Yesterday, I had the misfortune to find myself in the shopping mall. Walking out the big automatic doors and into the crowd of Star Wars pub extras who were smoking, spitting and squabbling on the footpath I witnessed what for me sums up the whole carbuncle on the arse of Haringey that is Wood Green High Road. One of the characters stormed through the crowd with his status dog in tow. I was reflecting on the fact that ‘status’ dogs don't seem to work (as the people who have them only ever seem to be what everyone else in society would consider low status). Everything suddenly went quiet except the ever present sirens. The status dog had stopped and released its copious bowels all over the footpath. It was like turning on the light in an HMO; the cockroaches screamed and scattered. The dog owner laughed and walked on. It was probably one of the most disgusting things I have seen or smelt in London. Eventually the crowd returned and watched the next horde trample the mess up and down the road. There was no-one to turn to, no-one to clean up and more importantly no-one with the authority to challenge and/or shoot the dog owner. Things just returned to normal.
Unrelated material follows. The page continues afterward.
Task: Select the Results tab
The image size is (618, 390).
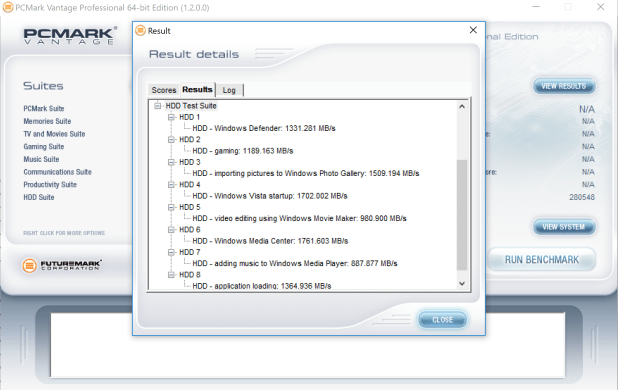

The whole experience made me think how the council, local police and traders believe that we're all animals if they are happy for us to have to deal with this every time we go to the High Road. It's easy enough for me to hop on a bus and head off to Crouch End or Islington or even Enfield to shop but if you're older or disabled and have trouble getting around or not enough money for the bus it must be pretty grim to face it every day. Imagine how the standard little old lady dreads heading out into the crowds, litter, phlegm, smoke and anti-social behaviour of Wood Green every morning to get the milk.

Short of manning water cannons at each end of the High Road and employing some mercenaries with batons to control the crowds, I don’t know what can be done. Are there any clever ‘nudges’ or interventions that could improve Wood Green? Is it a matter of tarting the place up and hoping that the crowds respect their new surroundings? Is it signage to remind, and in many instances educate, people that spitting, littering and barging into other people is just not the done thing? Or do we just give up, bulldoze the lot and install a waterhole in the middle and let the law of the jungle and the status dog owners prevail?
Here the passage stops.